-- Assignment --
Skipping all images, output the listing word for word.

-- Excerpted data --
★ ★ ★ ★ ★

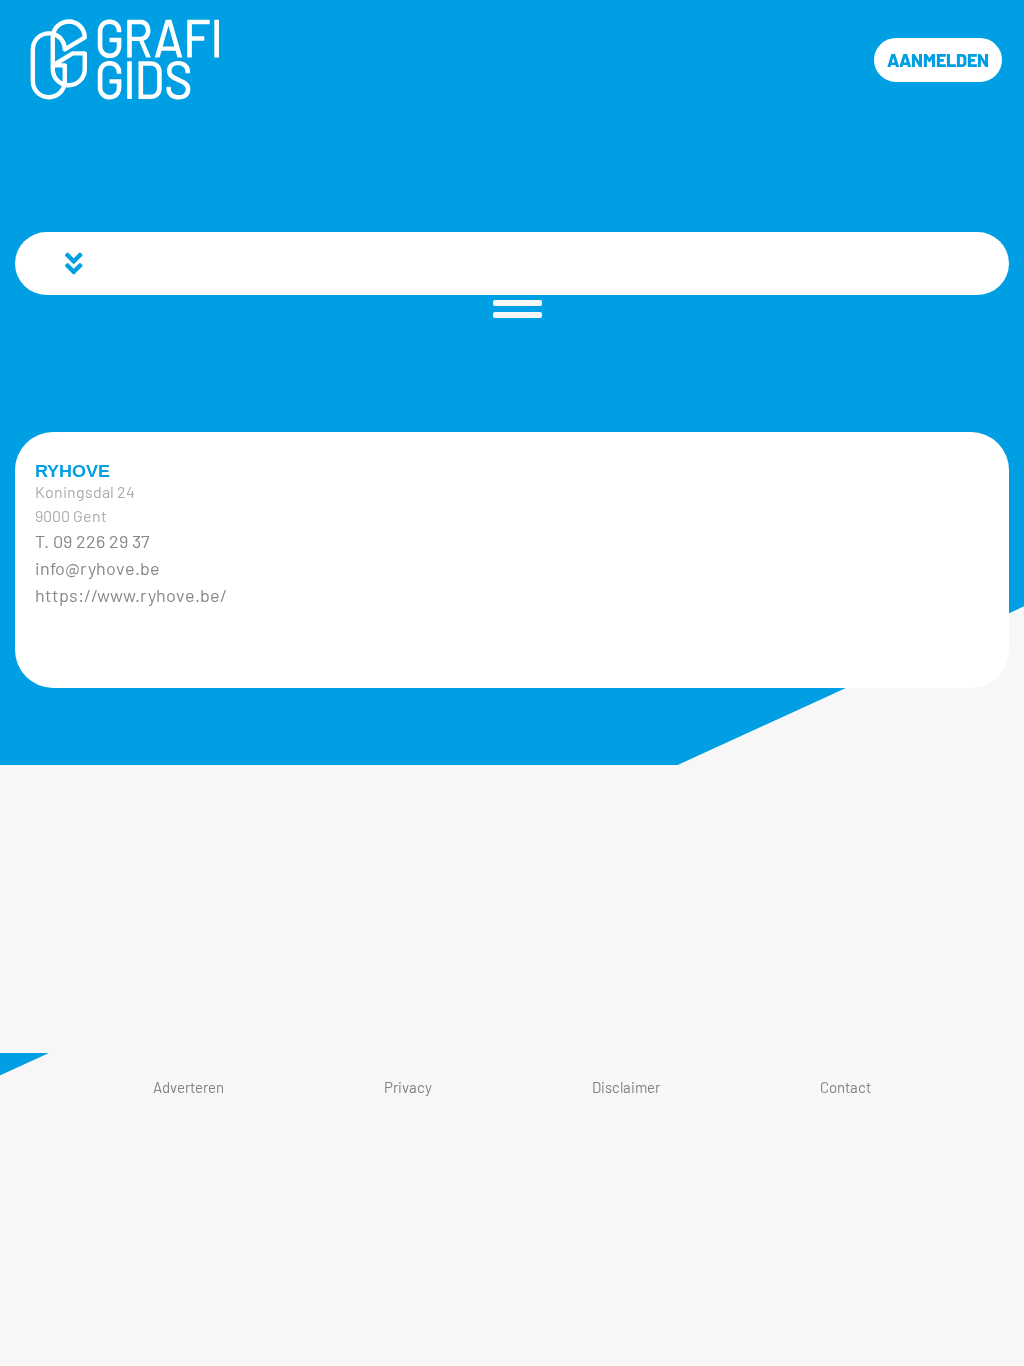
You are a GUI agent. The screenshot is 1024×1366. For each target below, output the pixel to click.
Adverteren (188, 1087)
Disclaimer (626, 1087)
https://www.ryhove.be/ (131, 595)
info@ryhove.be (97, 568)
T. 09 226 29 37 (92, 541)
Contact (845, 1087)
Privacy (408, 1087)
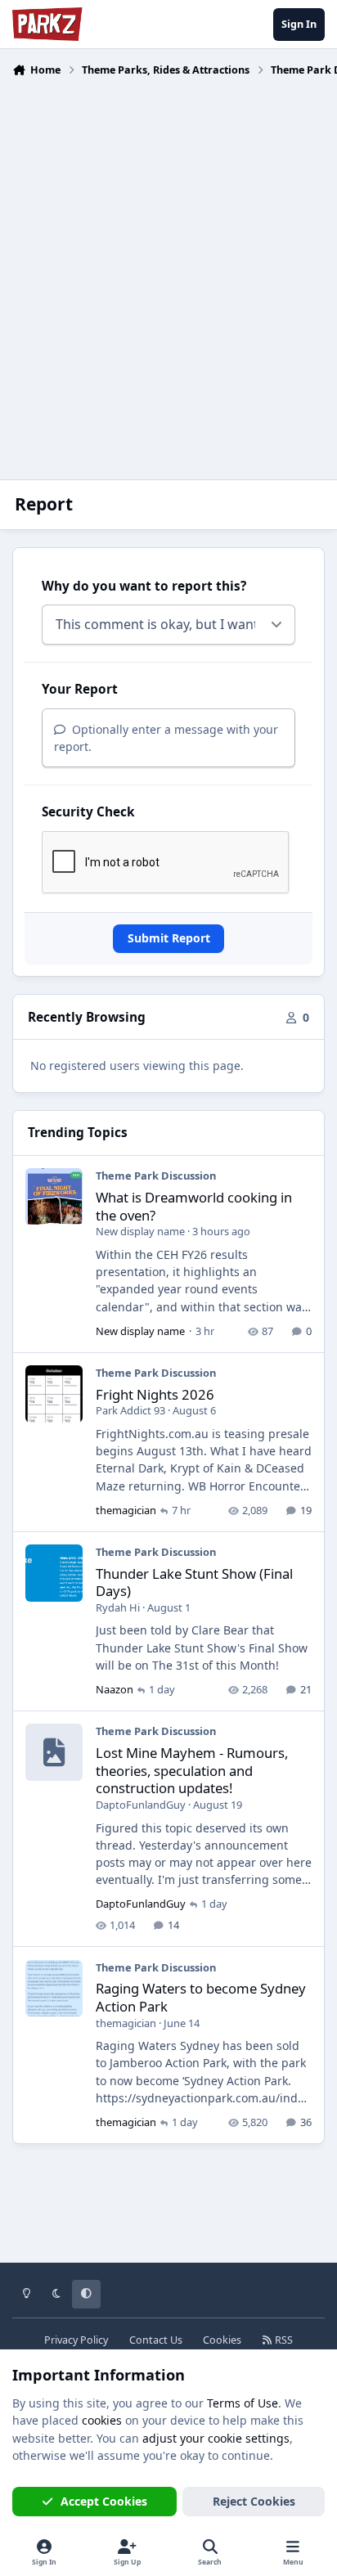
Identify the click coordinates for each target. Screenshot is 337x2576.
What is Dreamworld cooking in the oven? (194, 1206)
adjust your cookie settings (216, 2438)
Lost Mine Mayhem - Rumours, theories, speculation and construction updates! (192, 1770)
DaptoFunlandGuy (141, 1804)
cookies (102, 2420)
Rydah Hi (118, 1607)
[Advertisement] (168, 268)
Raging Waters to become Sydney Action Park (201, 1997)
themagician (126, 1510)
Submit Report (169, 938)
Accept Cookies (104, 2501)
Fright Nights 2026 (155, 1394)
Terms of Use (242, 2403)
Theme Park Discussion (156, 1175)
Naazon (114, 1689)
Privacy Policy (76, 2340)
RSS (282, 2340)
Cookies (222, 2340)
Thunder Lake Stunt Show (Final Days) (194, 1582)
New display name (140, 1231)
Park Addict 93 (130, 1410)
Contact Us (155, 2340)
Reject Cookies (254, 2501)
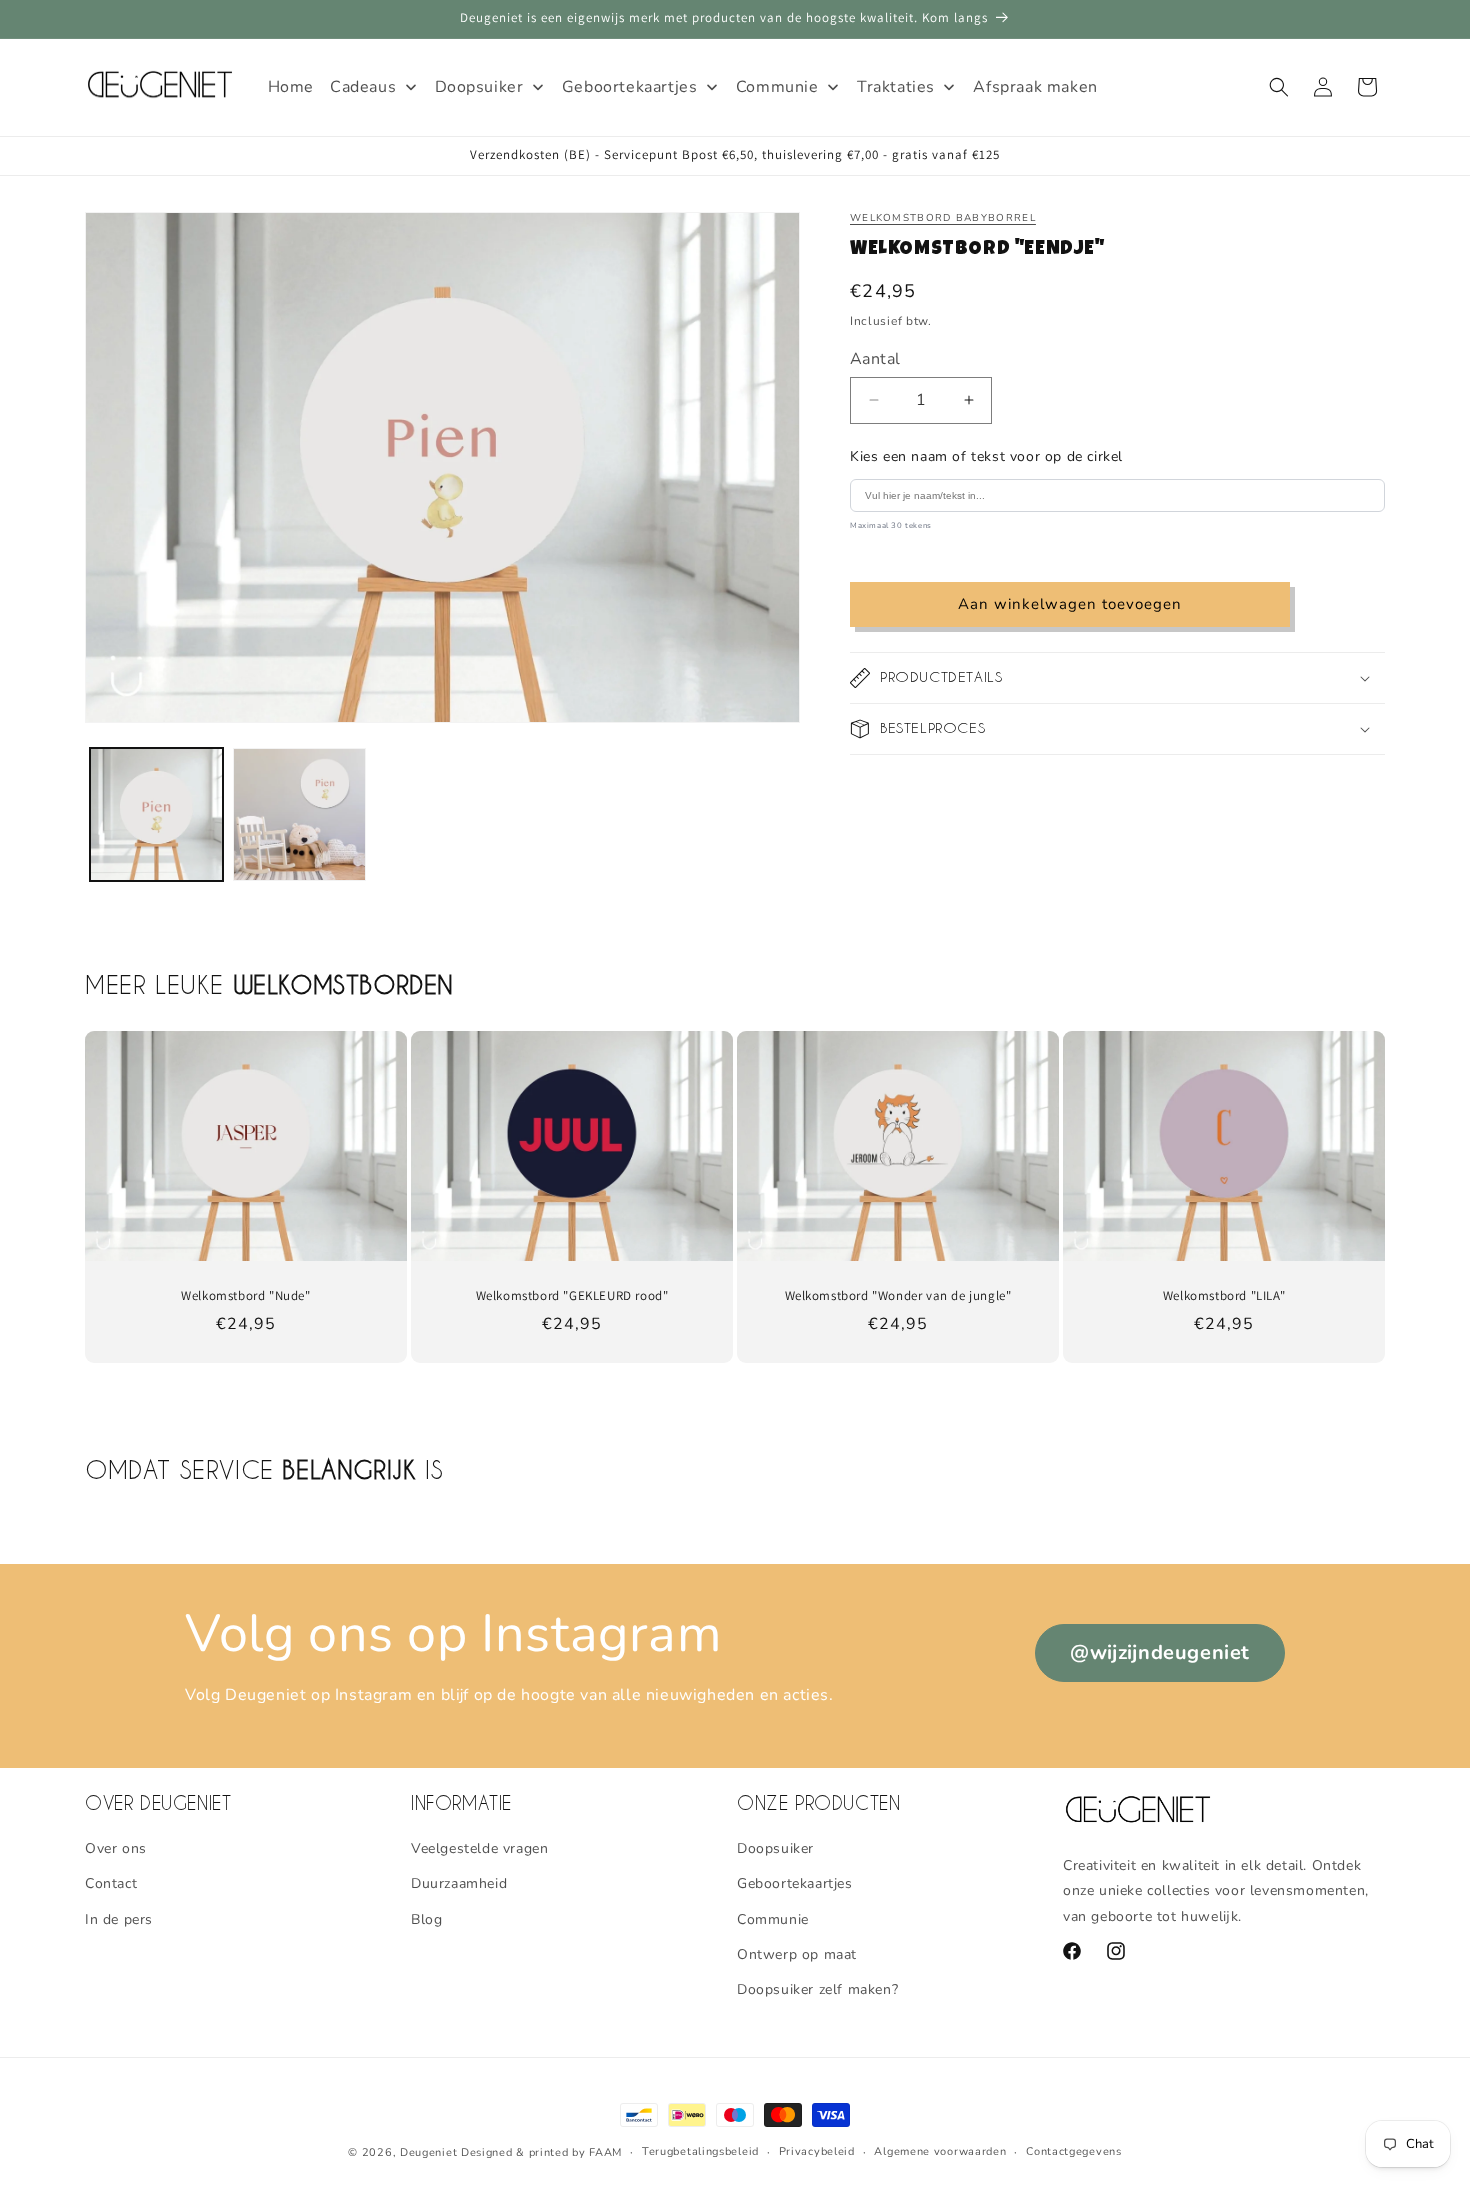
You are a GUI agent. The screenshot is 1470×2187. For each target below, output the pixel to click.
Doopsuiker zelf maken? (817, 1989)
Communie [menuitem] (777, 87)
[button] (1279, 87)
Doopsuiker (775, 1848)
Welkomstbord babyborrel (943, 218)
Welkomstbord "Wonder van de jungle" (898, 1296)
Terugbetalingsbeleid (700, 2151)
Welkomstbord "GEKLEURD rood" (572, 1296)
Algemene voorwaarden (940, 2151)
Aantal (875, 359)
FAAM (605, 2152)
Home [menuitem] (291, 87)
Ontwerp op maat (797, 1954)
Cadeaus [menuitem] (363, 87)
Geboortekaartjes (795, 1884)
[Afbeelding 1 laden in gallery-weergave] (156, 814)
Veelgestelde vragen (479, 1848)
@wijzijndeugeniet (1160, 1652)
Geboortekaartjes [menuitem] (630, 87)
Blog (426, 1919)
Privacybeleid (817, 2151)
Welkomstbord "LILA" (1224, 1296)
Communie (773, 1919)
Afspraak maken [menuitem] (1035, 87)
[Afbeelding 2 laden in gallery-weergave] (299, 814)
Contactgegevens (1074, 2151)
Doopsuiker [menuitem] (479, 87)
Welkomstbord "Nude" (245, 1296)
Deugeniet (428, 2152)
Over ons (116, 1848)
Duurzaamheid (459, 1884)
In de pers (119, 1919)
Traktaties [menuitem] (896, 87)
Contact (111, 1884)
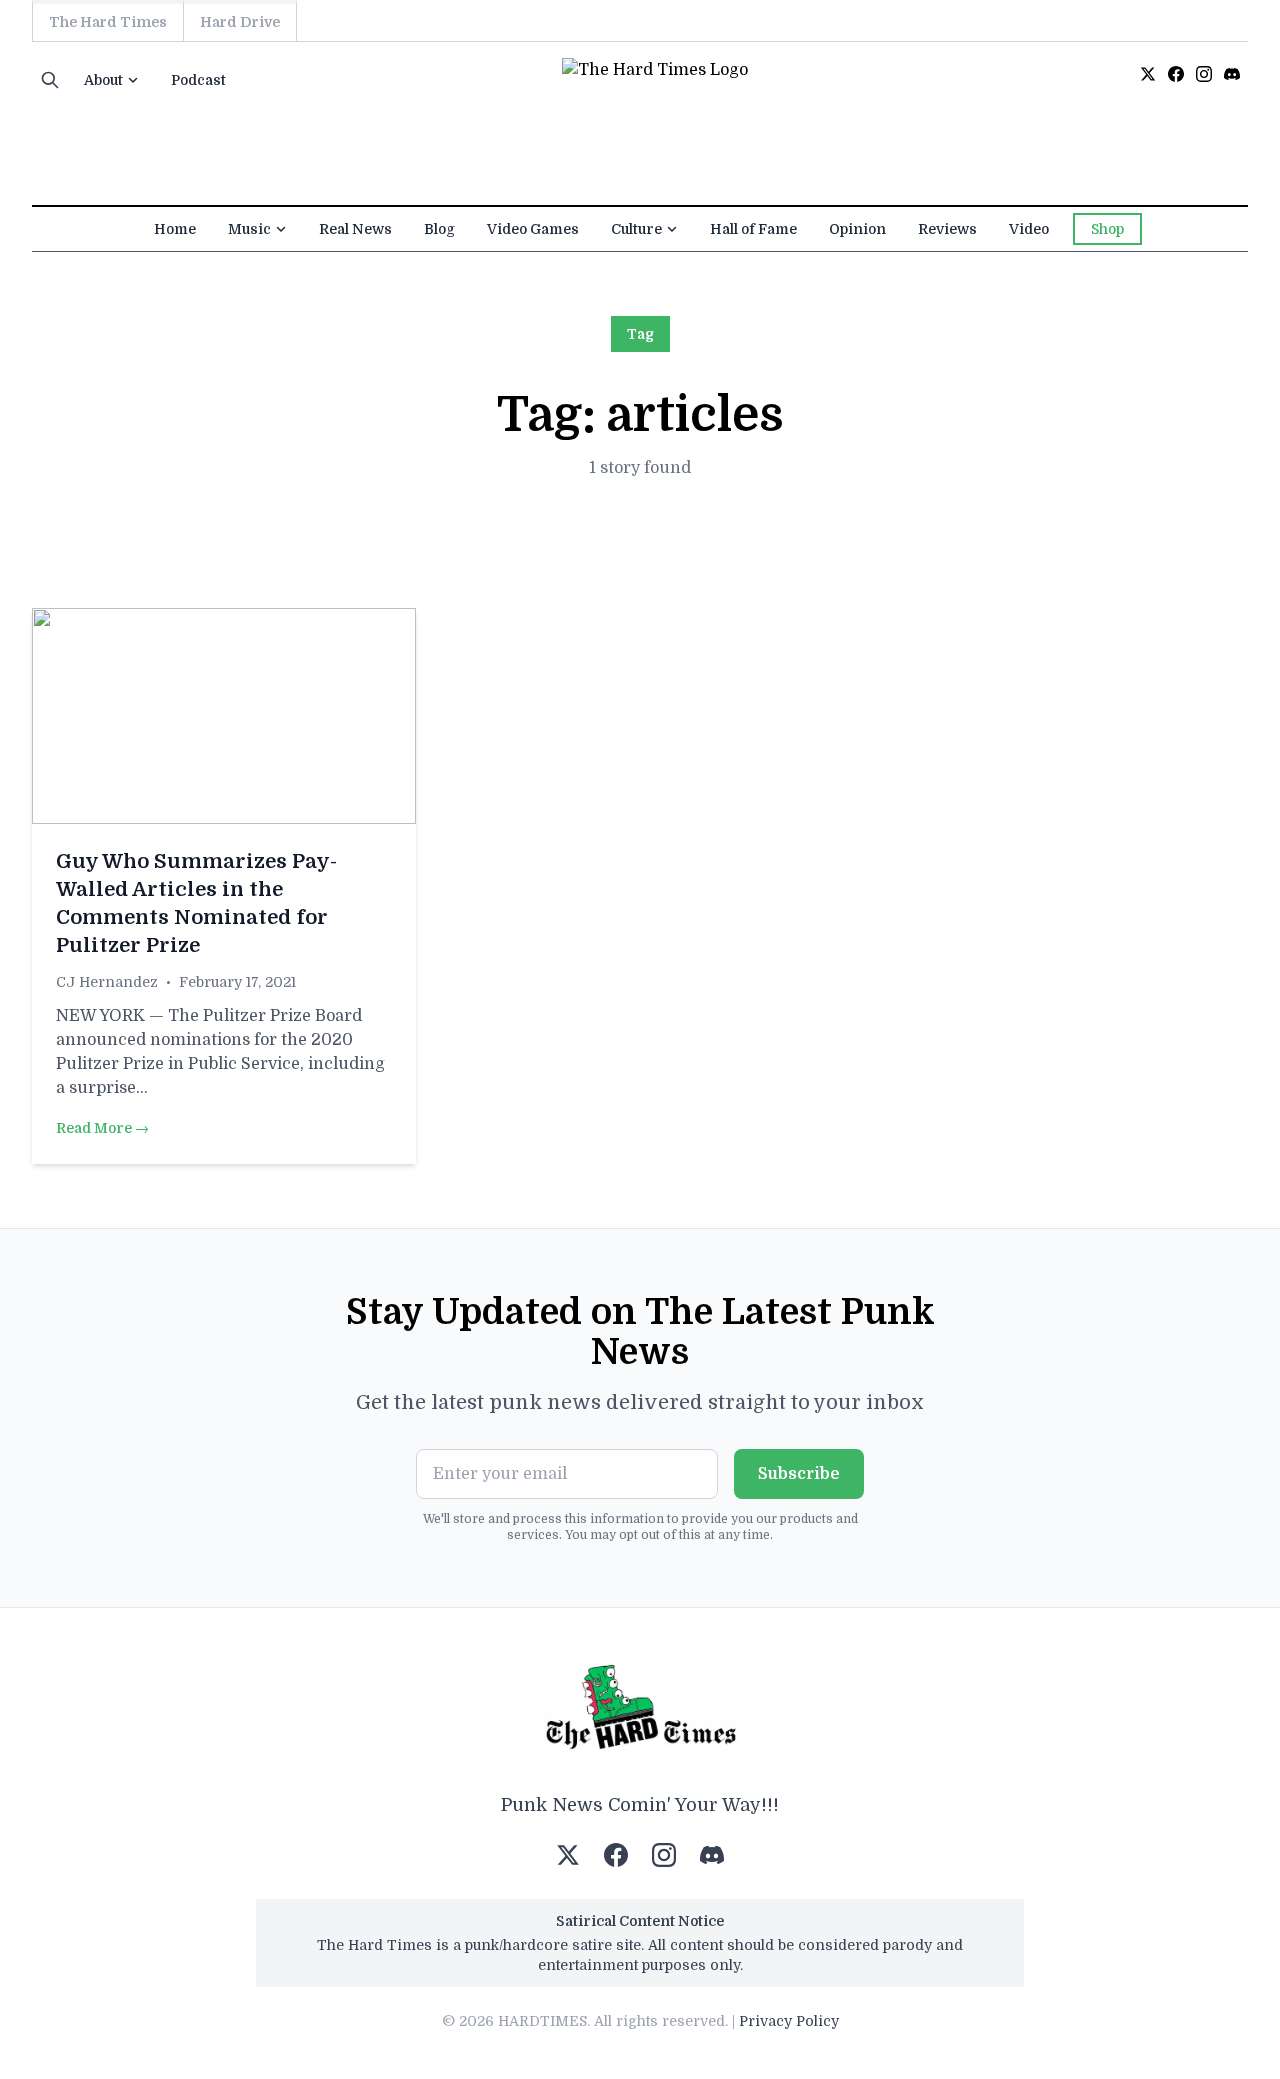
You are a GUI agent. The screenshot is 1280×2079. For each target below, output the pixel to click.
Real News (355, 229)
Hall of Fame (753, 229)
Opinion (857, 229)
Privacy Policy (789, 2021)
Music (249, 229)
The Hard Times (108, 22)
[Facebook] (1176, 74)
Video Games (533, 229)
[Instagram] (1204, 74)
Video (1029, 229)
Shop (1107, 229)
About (103, 80)
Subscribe (799, 1474)
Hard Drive (240, 22)
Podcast (198, 80)
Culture (636, 229)
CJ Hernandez (107, 982)
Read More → (102, 1128)
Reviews (947, 229)
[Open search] (50, 80)
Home (175, 229)
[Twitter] (1148, 74)
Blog (439, 229)
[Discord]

★ ★ ★ ★ ★

-- Exercise result --
You are a GUI agent. The screenshot is 1024×1366. For each target below, output the pixel to click.
Adverteren (188, 1087)
Disclaimer (626, 1087)
https://www.ryhove.be/ (131, 595)
info@ryhove.be (97, 568)
T. 09 226 29 37 (92, 541)
Contact (845, 1087)
Privacy (408, 1087)
Identify the click coordinates for each target. Screenshot is 337x2576.
What is Dreamworld cooking in the oven? (194, 1206)
adjust your cookie settings (216, 2438)
Lost Mine Mayhem - Rumours, theories, speculation and construction updates! (192, 1770)
DaptoFunlandGuy (141, 1804)
cookies (102, 2420)
Rydah Hi (118, 1607)
[Advertisement] (168, 268)
Raging Waters to become Sydney Action Park (201, 1997)
themagician (126, 1510)
Submit Report (169, 938)
Accept Cookies (104, 2501)
Fright Nights 2026 (155, 1394)
Terms of Use (242, 2403)
Theme Park Discussion (156, 1175)
Naazon (114, 1689)
Privacy Policy (76, 2340)
RSS (282, 2340)
Cookies (222, 2340)
Thunder Lake Stunt Show (Final Days) (194, 1582)
New display name (140, 1231)
Park Addict 93 (130, 1410)
Contact Us (155, 2340)
Reject Cookies (254, 2501)
You are a GUI agent. The screenshot is 1470×2187. For each target below, output the pixel to click.
Doopsuiker zelf maken? (817, 1989)
Communie [menuitem] (777, 87)
[button] (1279, 87)
Doopsuiker (775, 1848)
Welkomstbord babyborrel (943, 218)
Welkomstbord "Wonder van de jungle" (898, 1296)
Terugbetalingsbeleid (700, 2151)
Welkomstbord "GEKLEURD rood" (572, 1296)
Algemene voorwaarden (940, 2151)
Aantal (875, 359)
FAAM (605, 2152)
Home [menuitem] (291, 87)
Ontwerp op maat (797, 1954)
Cadeaus [menuitem] (363, 87)
Geboortekaartjes (795, 1884)
[Afbeelding 1 laden in gallery-weergave] (156, 814)
Veelgestelde vragen (479, 1848)
@wijzijndeugeniet (1160, 1652)
Geboortekaartjes [menuitem] (630, 87)
Blog (426, 1919)
Privacybeleid (817, 2151)
Welkomstbord "LILA" (1224, 1296)
Communie (773, 1919)
Afspraak maken [menuitem] (1035, 87)
[Afbeelding 2 laden in gallery-weergave] (299, 814)
Contactgegevens (1074, 2151)
Doopsuiker [menuitem] (479, 87)
Welkomstbord "Nude" (245, 1296)
Deugeniet (428, 2152)
Over ons (116, 1848)
Duurzaamheid (459, 1884)
In de pers (119, 1919)
Traktaties [menuitem] (896, 87)
Contact (111, 1884)
You are a GUI agent. The screenshot is 1280×2079. For each target below, output the pixel to click.
Real News (355, 229)
Hall of Fame (753, 229)
Opinion (857, 229)
Privacy Policy (789, 2021)
Music (249, 229)
The Hard Times (108, 22)
[Facebook] (1176, 74)
Video Games (533, 229)
[Instagram] (1204, 74)
Video (1029, 229)
Shop (1107, 229)
About (103, 80)
Subscribe (799, 1474)
Hard Drive (240, 22)
Podcast (198, 80)
Culture (636, 229)
CJ Hernandez (107, 982)
Read More → (102, 1128)
Reviews (947, 229)
[Open search] (50, 80)
Home (175, 229)
[Twitter] (1148, 74)
Blog (439, 229)
[Discord]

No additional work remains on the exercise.